There’s only so much I can say about TSS’ depiction of its ruthless raakshas or the history of the region. I’ll leave that analysis to someone more qualified. That said, I am half-British and a pretentious Humanities major who loves old horror fiction and tropes, and, as such, one recurring theme in the narrative made me want to write this article.
The common image of the vampire is that of the aristocrat, the lord in the castle who stands miles above the common folk and drains them of their life force. Everyone makes that comparison. Hell, I made that comparison in this very piece. It’s a common theme that people have drawn from the seminal vampire text, Bram Stoker’s Dracula.

People often forget that Dracula isn’t merely about the upper class preying on the lower classes, however. The book is also deeply xenophobic. Count Dracula is a Romanian monster who flees west to terrorize the Good and Just British subjects to expand his reach. While many die at the Count’s hands, only Lucy and Mina have his gift of vampirism forced upon them, and portrayals of their turnings are often tinged with hints of sexual violence. And the Count himself is tended to by a slew of Roma servants, depicted in the text as a silent and nameless horde who fiercely protect his carriage in the final act. However we slice it, Dracula was an amalgam of racist and bigoted tropes rolled into one supernatural apex predator.
That’s why it’s interesting to see V. and Kumar take this angle and flip it on its head. The vampires in These Savage Shores are also an invading force from beyond the sea looking to conquer a new land and terrorize its women. In TSS, however, they aren’t spooky immigrants killing our men and kidnapping our women, but a part of the spearhead of British colonialism.
The vampires themselves do not initially mobilize east in order to keep a low profile, but they are rich and powerful and connected enough that moving in with the East India Company isn’t a problem. Doomed vampire Alain Pierrefort sees life on the Malabar Coast as an opportunity to be a menace to its denizens, wasting no time in trying to make a meal out of Kori. Once Grano and his kin come looking for Bishan, it is easy for them to move among the musket-bearing soldiers and merchant barons that have already settled in the area. While Bishan’s countrymen are slaughtered by the British in a nearby conflict, Grano kills countless Indian villagers and raises them into an undead army before turning Kori into one of them.

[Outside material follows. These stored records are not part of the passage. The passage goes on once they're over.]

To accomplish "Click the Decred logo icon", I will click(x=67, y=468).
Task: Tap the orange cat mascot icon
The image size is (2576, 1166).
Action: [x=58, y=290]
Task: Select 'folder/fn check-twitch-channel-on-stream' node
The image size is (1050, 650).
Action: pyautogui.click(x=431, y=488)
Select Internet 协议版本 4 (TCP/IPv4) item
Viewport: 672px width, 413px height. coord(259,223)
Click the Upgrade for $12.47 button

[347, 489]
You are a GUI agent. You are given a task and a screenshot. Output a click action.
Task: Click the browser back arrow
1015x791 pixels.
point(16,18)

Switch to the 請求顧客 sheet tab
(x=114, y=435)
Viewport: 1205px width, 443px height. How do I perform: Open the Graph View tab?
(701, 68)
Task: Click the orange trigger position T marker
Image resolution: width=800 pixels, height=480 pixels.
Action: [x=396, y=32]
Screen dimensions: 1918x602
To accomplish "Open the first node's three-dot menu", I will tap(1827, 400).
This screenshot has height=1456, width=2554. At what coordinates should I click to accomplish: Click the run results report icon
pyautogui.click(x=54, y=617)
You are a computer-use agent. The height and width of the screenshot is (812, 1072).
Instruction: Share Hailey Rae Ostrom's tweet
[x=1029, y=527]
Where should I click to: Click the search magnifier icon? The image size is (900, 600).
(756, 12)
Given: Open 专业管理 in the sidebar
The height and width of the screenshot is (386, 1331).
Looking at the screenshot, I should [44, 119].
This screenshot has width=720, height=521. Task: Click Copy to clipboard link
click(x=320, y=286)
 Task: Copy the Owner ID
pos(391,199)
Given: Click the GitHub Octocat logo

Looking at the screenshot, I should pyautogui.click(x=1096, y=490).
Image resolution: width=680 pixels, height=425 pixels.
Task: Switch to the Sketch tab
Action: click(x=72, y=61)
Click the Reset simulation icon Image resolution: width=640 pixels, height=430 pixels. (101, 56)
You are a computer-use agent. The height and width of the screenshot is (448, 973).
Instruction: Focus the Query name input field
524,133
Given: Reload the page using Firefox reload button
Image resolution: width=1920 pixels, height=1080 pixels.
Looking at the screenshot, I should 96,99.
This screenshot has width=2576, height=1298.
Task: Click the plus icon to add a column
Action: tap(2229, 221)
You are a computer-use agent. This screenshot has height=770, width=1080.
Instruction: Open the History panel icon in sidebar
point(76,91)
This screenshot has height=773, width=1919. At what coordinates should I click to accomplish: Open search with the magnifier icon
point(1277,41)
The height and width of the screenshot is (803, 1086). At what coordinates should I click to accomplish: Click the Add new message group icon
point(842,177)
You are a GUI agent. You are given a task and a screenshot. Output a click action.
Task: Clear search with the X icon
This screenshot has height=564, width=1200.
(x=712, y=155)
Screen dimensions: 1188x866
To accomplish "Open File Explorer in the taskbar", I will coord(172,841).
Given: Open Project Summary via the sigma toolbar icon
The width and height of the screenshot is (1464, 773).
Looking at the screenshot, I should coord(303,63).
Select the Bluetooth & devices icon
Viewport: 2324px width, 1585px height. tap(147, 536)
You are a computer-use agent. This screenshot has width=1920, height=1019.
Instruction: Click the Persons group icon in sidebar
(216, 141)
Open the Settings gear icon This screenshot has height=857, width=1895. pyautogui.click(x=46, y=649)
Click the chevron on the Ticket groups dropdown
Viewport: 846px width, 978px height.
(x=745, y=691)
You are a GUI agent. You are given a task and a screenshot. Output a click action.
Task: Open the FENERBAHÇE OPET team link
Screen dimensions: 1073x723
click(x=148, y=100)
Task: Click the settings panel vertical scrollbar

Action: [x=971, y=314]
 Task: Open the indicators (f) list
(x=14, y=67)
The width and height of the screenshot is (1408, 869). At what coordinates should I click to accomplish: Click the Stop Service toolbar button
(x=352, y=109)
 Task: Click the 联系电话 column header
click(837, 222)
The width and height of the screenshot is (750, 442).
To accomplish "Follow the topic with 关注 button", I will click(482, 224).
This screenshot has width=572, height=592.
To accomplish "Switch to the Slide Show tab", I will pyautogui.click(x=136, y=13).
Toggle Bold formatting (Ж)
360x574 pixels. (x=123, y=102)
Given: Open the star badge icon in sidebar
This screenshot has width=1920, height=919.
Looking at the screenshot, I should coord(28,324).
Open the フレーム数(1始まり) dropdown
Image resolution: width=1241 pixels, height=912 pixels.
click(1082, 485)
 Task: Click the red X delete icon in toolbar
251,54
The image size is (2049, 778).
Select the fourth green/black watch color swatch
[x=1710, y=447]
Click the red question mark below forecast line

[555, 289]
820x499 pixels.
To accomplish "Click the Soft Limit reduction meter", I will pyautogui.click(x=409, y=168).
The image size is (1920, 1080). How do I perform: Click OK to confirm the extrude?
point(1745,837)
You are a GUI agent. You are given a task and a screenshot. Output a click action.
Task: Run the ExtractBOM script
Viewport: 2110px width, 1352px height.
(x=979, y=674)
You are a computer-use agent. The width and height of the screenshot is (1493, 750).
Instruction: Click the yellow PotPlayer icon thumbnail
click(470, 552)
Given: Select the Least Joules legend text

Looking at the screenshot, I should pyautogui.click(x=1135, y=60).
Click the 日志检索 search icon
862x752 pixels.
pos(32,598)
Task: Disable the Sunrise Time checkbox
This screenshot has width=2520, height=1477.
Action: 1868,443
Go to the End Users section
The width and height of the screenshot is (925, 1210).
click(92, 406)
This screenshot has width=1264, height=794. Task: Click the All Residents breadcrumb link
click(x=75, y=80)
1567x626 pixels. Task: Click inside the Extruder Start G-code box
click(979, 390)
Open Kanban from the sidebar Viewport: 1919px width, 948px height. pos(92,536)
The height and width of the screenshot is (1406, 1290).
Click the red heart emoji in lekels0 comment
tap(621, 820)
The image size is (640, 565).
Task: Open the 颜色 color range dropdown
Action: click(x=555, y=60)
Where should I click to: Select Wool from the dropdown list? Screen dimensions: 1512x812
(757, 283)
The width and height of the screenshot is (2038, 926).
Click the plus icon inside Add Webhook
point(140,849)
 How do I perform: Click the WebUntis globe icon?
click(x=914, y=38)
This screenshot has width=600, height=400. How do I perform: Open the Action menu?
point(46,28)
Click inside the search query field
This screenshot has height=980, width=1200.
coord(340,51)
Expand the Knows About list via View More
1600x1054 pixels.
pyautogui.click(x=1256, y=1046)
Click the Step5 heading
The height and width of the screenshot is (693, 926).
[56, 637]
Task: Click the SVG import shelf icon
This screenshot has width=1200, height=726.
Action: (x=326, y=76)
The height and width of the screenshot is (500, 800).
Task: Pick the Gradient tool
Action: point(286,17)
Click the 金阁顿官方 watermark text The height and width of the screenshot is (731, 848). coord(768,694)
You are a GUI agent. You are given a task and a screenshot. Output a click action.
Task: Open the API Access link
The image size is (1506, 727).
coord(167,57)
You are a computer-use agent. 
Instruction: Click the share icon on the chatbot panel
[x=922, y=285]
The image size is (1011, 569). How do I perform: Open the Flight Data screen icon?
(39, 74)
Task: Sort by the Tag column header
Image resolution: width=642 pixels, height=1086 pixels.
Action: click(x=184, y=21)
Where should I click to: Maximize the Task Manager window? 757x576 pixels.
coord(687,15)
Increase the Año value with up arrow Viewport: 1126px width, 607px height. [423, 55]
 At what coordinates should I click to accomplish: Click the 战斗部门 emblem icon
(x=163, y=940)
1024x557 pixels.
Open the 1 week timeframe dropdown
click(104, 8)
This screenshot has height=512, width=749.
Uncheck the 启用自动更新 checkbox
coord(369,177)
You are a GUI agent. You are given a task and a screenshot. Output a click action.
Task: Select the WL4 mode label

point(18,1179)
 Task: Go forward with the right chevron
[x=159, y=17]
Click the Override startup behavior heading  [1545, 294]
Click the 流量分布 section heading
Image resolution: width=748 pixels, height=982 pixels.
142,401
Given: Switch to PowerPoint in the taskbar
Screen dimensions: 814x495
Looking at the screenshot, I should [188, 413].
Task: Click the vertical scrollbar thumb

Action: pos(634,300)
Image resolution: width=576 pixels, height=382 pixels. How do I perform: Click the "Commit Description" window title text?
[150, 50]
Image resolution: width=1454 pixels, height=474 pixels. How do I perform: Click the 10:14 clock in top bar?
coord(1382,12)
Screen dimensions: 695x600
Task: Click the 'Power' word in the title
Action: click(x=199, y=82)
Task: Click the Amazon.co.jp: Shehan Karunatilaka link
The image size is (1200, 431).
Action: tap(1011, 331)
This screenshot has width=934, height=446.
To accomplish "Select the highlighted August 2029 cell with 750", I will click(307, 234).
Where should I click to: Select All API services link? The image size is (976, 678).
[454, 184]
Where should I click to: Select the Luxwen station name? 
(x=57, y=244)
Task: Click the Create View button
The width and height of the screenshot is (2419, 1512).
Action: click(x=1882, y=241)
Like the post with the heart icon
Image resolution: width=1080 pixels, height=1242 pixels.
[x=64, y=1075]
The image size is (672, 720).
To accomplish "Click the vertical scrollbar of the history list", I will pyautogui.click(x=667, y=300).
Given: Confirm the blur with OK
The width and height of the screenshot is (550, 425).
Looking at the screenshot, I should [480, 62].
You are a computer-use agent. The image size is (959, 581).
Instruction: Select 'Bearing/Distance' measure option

And there are strong parallels between England’s colonial violence and the brutality of the bloodsuckers who came to the Coast with them. In the first issue, Pierrefort’s human associate explains that the British Empire’s business in Malabar is to take over the region and forge a road between the north and south, striking deals with the neighbouring Mysore’s Sultan Hyder Ali in order to increase trade opportunities. In short, the Company’s plan is to locate a vein and bleed it for the Empire’s nourishment and to create a thrall out of Sultan Ali.
This is hammered home in the final issue when Mysore’s Sultan tells his son in a letter that “we are not fighting an enemy that seeks to take our land, or our titles, or our people or our poetry. No, they wish for us to keep it all. The only thing they want is to put a price on its soul.”
That’s why it’s so satisfying when both Bishan and Kori take the fight to Grano in London. Both are representatives of a culture struggling to protect itself from conquest, from two disparate angles. Bishan comes in as a manifestation of ancient cultures and religions at risk of eradication, while Kori serves as a stand-in for women assaulted by colonizers. It’s a small victory, since anything more than this might get them or more innocents killed. Even Bishan admits it wasn’t enough in the end. As the final line states: nothing will be the same again. Such is the business of empires, after all.
As an act of resistance, however, Bishan and Kori’s words and deeds remain incredibly meaningful. Maybe they couldn’t stop the British Empire, not on their own, but they made it bleed. When dealing with bloodsuckers, there’s no better way to hurt them.